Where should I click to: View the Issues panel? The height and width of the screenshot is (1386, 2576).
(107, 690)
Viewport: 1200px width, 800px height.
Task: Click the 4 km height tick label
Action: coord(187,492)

::::

Select every line of the material above that contains the string "width". Case counts, so match only that exact capitalization.

**CORRECT ANSWER:**
Where should I click to: View the Issues panel? The height and width of the screenshot is (1386, 2576).
Viewport: 1200px width, 800px height.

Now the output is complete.